• Instructions for the task
Please count the rows below that contain the word "Viewport" and reply with that number alone.

● ● ● ●

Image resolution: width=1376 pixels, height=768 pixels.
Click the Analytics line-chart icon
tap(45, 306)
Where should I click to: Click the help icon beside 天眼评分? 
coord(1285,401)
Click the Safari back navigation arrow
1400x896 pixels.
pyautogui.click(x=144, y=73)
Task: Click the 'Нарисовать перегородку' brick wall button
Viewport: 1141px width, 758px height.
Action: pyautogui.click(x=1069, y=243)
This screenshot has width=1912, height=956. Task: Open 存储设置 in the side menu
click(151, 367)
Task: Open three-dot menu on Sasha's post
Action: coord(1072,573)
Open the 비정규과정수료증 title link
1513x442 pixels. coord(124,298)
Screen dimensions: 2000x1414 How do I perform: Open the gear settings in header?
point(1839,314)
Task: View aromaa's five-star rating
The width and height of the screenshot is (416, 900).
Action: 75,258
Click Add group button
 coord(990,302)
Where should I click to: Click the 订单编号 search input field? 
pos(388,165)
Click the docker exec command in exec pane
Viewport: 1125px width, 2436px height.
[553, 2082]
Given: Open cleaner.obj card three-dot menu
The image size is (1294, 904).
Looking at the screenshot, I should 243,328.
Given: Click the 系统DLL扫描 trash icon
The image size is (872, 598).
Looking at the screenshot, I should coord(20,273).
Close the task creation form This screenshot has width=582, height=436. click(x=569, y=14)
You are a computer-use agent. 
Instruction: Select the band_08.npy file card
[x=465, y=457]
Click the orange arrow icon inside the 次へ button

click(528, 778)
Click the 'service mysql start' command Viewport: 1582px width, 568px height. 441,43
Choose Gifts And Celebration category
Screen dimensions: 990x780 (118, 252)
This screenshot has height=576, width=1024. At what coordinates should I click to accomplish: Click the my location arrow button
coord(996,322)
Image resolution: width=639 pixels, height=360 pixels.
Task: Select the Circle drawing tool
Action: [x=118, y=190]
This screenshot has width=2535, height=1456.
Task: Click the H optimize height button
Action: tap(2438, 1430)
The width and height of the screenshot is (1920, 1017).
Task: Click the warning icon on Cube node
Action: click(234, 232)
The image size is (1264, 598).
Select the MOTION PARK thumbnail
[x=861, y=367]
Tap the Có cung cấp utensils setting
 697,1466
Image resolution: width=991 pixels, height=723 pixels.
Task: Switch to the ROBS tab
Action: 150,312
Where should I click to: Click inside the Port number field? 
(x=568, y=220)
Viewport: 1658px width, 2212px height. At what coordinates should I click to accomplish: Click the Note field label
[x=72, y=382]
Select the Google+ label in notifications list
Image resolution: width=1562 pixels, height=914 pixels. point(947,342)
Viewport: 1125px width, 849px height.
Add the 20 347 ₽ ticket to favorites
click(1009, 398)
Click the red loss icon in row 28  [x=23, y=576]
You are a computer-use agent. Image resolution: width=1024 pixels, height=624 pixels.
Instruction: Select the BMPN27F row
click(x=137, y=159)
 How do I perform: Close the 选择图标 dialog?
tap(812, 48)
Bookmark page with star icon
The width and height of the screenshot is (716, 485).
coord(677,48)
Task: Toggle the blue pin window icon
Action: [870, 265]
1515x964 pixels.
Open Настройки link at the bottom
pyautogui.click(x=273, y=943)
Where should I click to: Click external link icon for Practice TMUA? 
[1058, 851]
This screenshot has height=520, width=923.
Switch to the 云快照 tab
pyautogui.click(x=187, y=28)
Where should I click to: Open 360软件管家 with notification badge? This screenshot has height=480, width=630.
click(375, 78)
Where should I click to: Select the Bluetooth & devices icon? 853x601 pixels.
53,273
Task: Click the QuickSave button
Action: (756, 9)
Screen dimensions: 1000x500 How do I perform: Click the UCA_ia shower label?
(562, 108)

● ● ● ●

• Exercise response
5